Data processing and analysis were carried out using Analyst software (Sciex, Kenwood, CA, USA). Quantification was performed by linear calibration using P-CTX-3C standard (Wako chemicals GmbH, Neuss, Germany). To complete chromatogram profiles, a mix of standards (P-CTX-1B, P-CTX-3B, P-CTX-4A, P-CTX-4B, M-seco P-CTX-3C and 51-OH P-CTX-3C) provided by Louis Malardé Institute (ILM, Tahiti, French Polynesia) was injected in the sequence.
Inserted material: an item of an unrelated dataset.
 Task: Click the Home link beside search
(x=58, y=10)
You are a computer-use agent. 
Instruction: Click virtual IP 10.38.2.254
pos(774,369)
In addition to the detection of P-CTXs, other marine biotoxins were investigated according to methods previously described [
64,
65,
66]: neurologic shellfish toxins (NSP), i.e., brevetoxins (PbTX1–PbTX10), paralytic shellfish poisoning (PSP) toxins, i.e., carbamates (STX, NEO-STX, GTX1–GTX4), N-sulfocarbamoyl (GTX5, GTX6 and C1–C4) and decarbamoyls (dcSTX, dcNEO, dcGTX1–dcGTX4); diarrhetic shellfish poisoning (DSP) toxins, i.e., okadaic acid (OA), dinophysistoxins (DTXs), pectenotoxins (PTXs), azaspiracids (AZAs) and yessotoxins (YTXs); cyclic imines (fast action toxins (FAT)): gymnodimines (GYMs), spirolides (SPXs) and pinnatoxins (PnTXs).